C’est mal louer Rembrandt que de l’appeler grand artiste ; le seul nom qui lui convienne est celui de maître sorcier. Son vrai coup de génie fut de découvrir un secret de la nature que personne n’avait soupçonné avant lui. Ce secret l’enchanta tellement par l’inépuisable fécondité des ressources qu’il fournit à l’artiste et par les merveilleuses applications qu’il en tira, qu’il ne put se défendre d’en exagérer la valeur.
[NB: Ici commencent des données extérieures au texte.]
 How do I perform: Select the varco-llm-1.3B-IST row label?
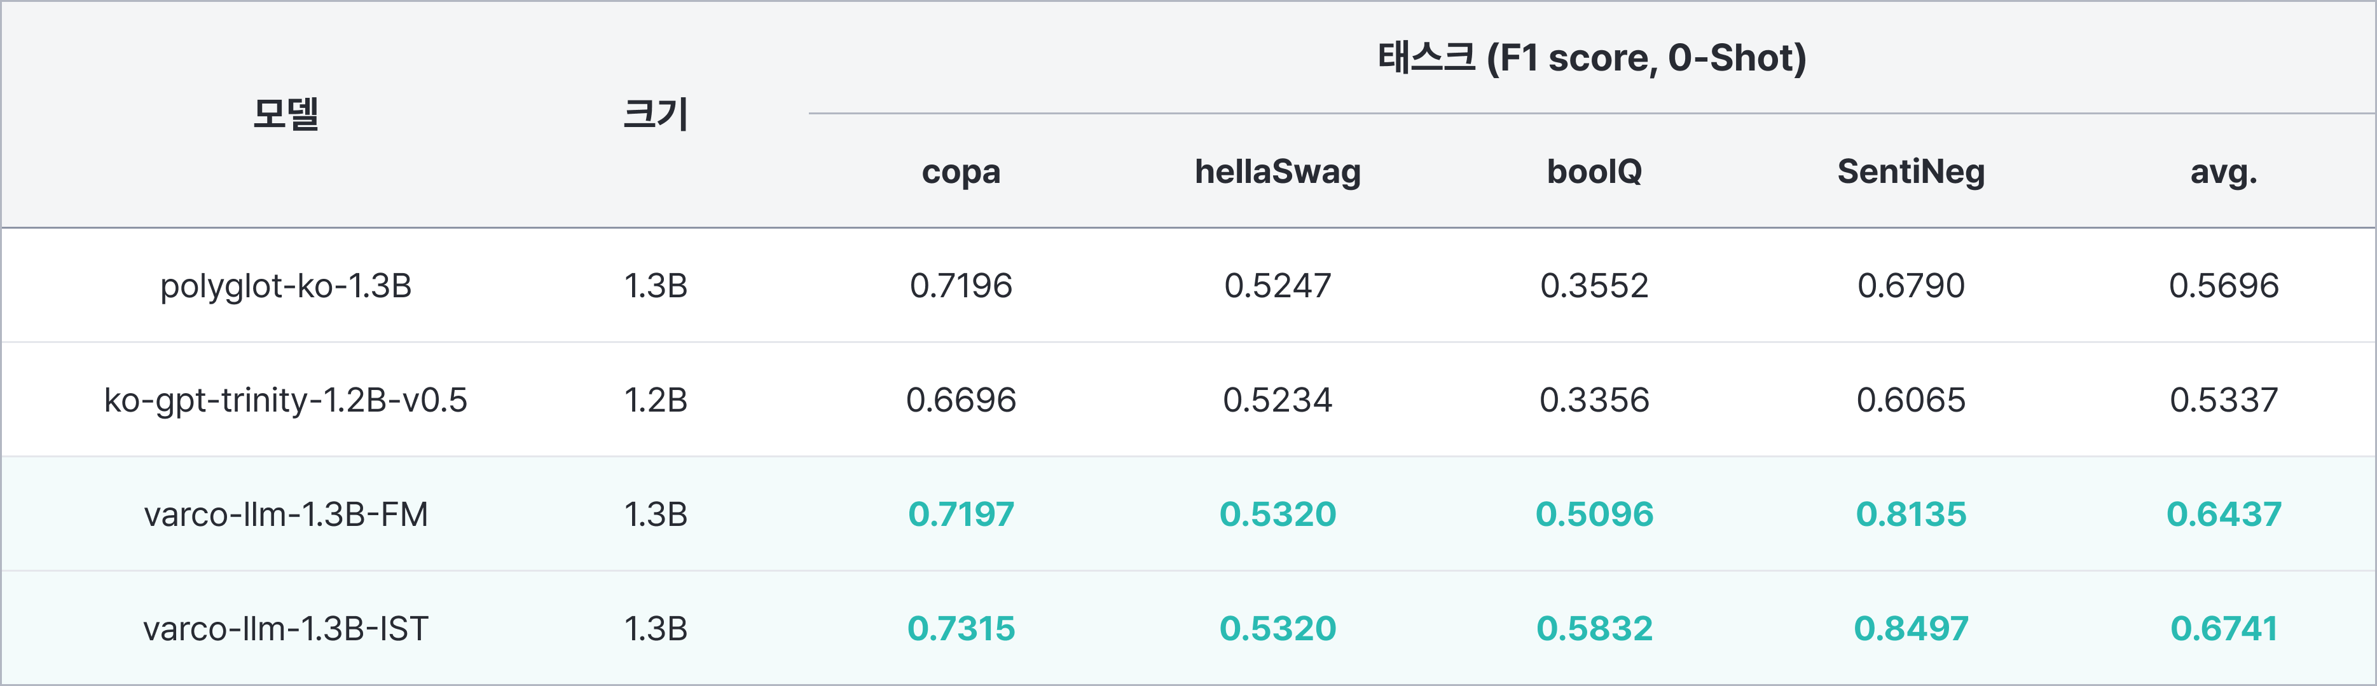coord(286,629)
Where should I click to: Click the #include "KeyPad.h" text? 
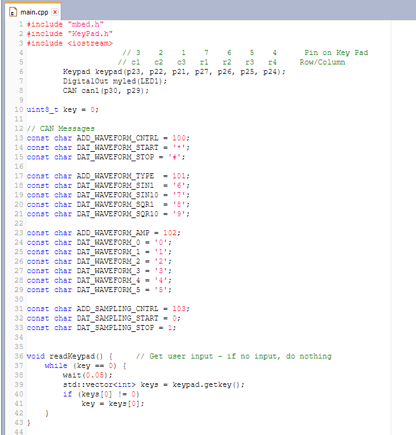[x=70, y=34]
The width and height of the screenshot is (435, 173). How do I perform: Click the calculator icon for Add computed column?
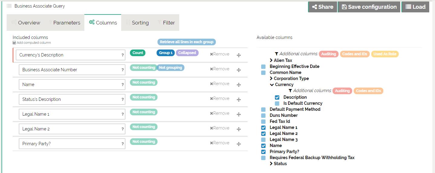(x=14, y=43)
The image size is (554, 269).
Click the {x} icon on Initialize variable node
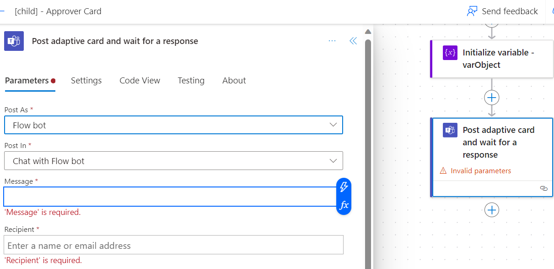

Il vit comme personne ne l’avait jamais vu avant lui et comme personne n’a su le voir après lui que la lumière, qui dans la nature est le seul véritable agent de poésie, était nécessairement dans l’art un agent souverain de magie, il vit que la peinture jusqu’à lui avait attribué à la forme des objets une fixité qui ne leur appartenait pas, et que notre monde, au moins à la surface, qui seule importe à l’artiste, est un monde fluide dont l’aspect varie incessamment.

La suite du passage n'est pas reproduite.